Throughout the project, alongside development of the planner, we will focus on creating models of target problems, guided by our contacts with organisations in the relevant fields. These will allow us to ensure our work remains focussed on addressing the challenges that will most benefit application as well as providing us with benchmarks against which we can evaluate the project. Our target applications include nuclear clean up; medical dose scheduling and traffic flow management.

The domain-independent nature of AI planners leads to great scope for application in a wide range of areas. The UK is already a world leading centre for AI Planning research, this project will consolidate this and develop even more capable technology, to move towards addressing major future economic and societal challenges.

Within this proposal we have identified three key areas of national interest to which the project can contribute, and have a dedicated domain acquisition work package to explore the requirements of these problems through visits to relevant organisations:

-Traffic Control Planning: the UK road networks are increasingly overcrowded leading to high levels of congestion and pollution. AI planning has real potential in this domain, as evidenced by recent successes; however, in order to do better and to help to address this challenge fully more accurate reasoning about the non-linear continuous dynamics of traffic flow is needed.

-Nuclear Decommissioning: management and clean-up of radioactive waste is a huge challenge at sites such as Sellafield, due to the UK's nuclear legacy. This is carried out by humans and in order to enforce strict radiation exposure limits very specific plans are made for their activities at at the radioactive site. Such plans are currently generated by hand, but this could be automated by a system capable of reasoning with non-linear exposure levels. This is also an important step towards effective robotic clean up in areas with higher radiation levels, such as Fukushima.

-Control of Power Networks: the challenges faced in the National Grid are planning effective use of generation facilities to deal with the fluctuating output of renewable energy production, which is often dependent on the weather; and maintaining a stable and safe state in the network in response to changes in demand or generation. There has been much research into applying AI technologies in this area, including some of the PI's own work, but there are still open challenges. The inherently non-linear dynamics of power systems means that they are a good target application for this project.

Planning also has much to contribute to the economy. Businesses often have to manage large fleets of vehicles (e.g. logistics firms) or plan efficient use of limited resources (e.g. airport management or train tracks). The PI has already been involved in a successful project using AI planning to determine efficient repositioning of ocean liners, in collaboration with ITU Copenhagen and MAERSK. Efficient operations planning is a challenge for humans, and inefficiency costs thousands of pounds. Allowing reasoning about non-linear dynamics, and even non-linear cost functions, will extend the scope for application of AI planners in large-scale operations planning.

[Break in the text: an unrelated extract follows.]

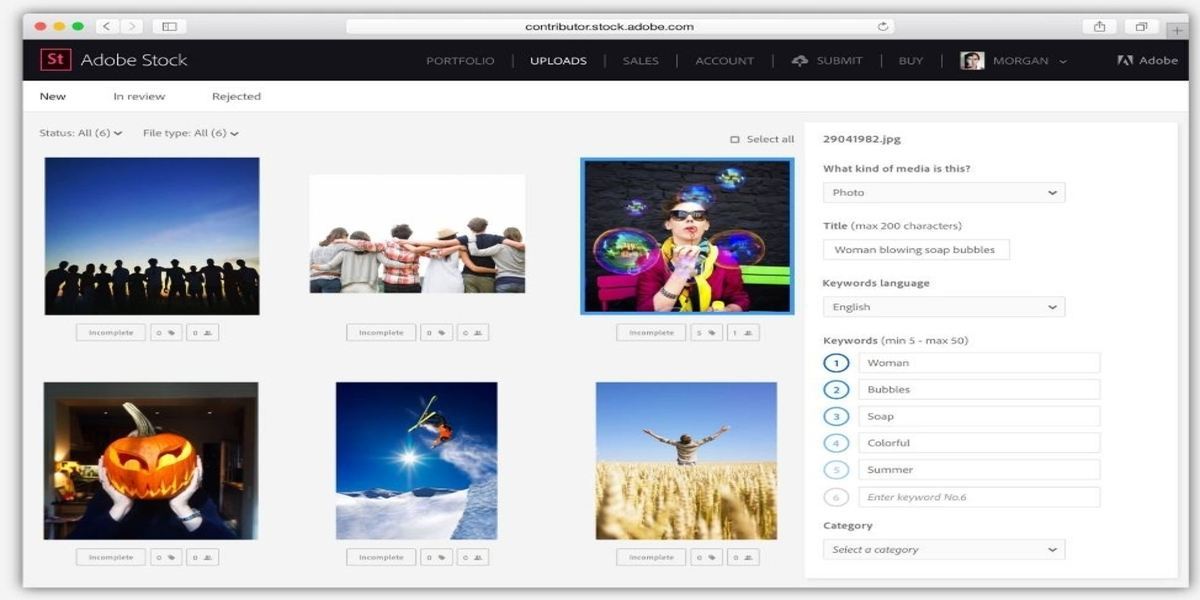Select the snowboarder jumping thumbnail
The height and width of the screenshot is (600, 1200).
(416, 461)
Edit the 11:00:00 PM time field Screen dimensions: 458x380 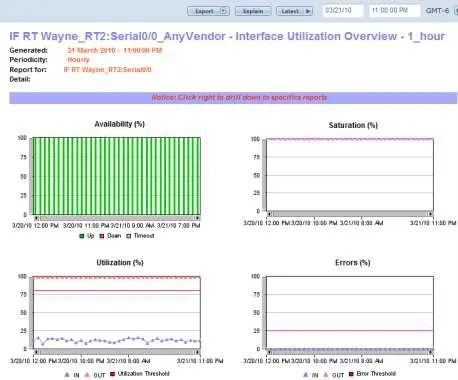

For small businesses in need of effective problem solving and planning solutions the cost of hiring expert software developers is prohibitive; an off-the-shelf domain-independent planner can help here. During this project the founder of a new tech start up 'Medic' will be working as an MSc student in the Planning group at King's. The start up aims to provide effective guidance on dose timings for combined drug therapies, based on plasma concentration levels. The MSc project will focus on making AI planning models of this problem. These will provide useful benchmarks, a route to impact in healthcare, and valuable insights into the use of planning in a small business.

Finally, physical robotic systems will play a major role in future society and, in order to act intelligently and autonomously, they need to be able to plan their activities. These systems are particularly valuable in situations that are too remote or dangerous for humans, for example, in space, deep ocean exploration and search and rescue scenarios. They also have an important role to play in supporting human activity, for example, the potential for robotic assistants to support the elderly.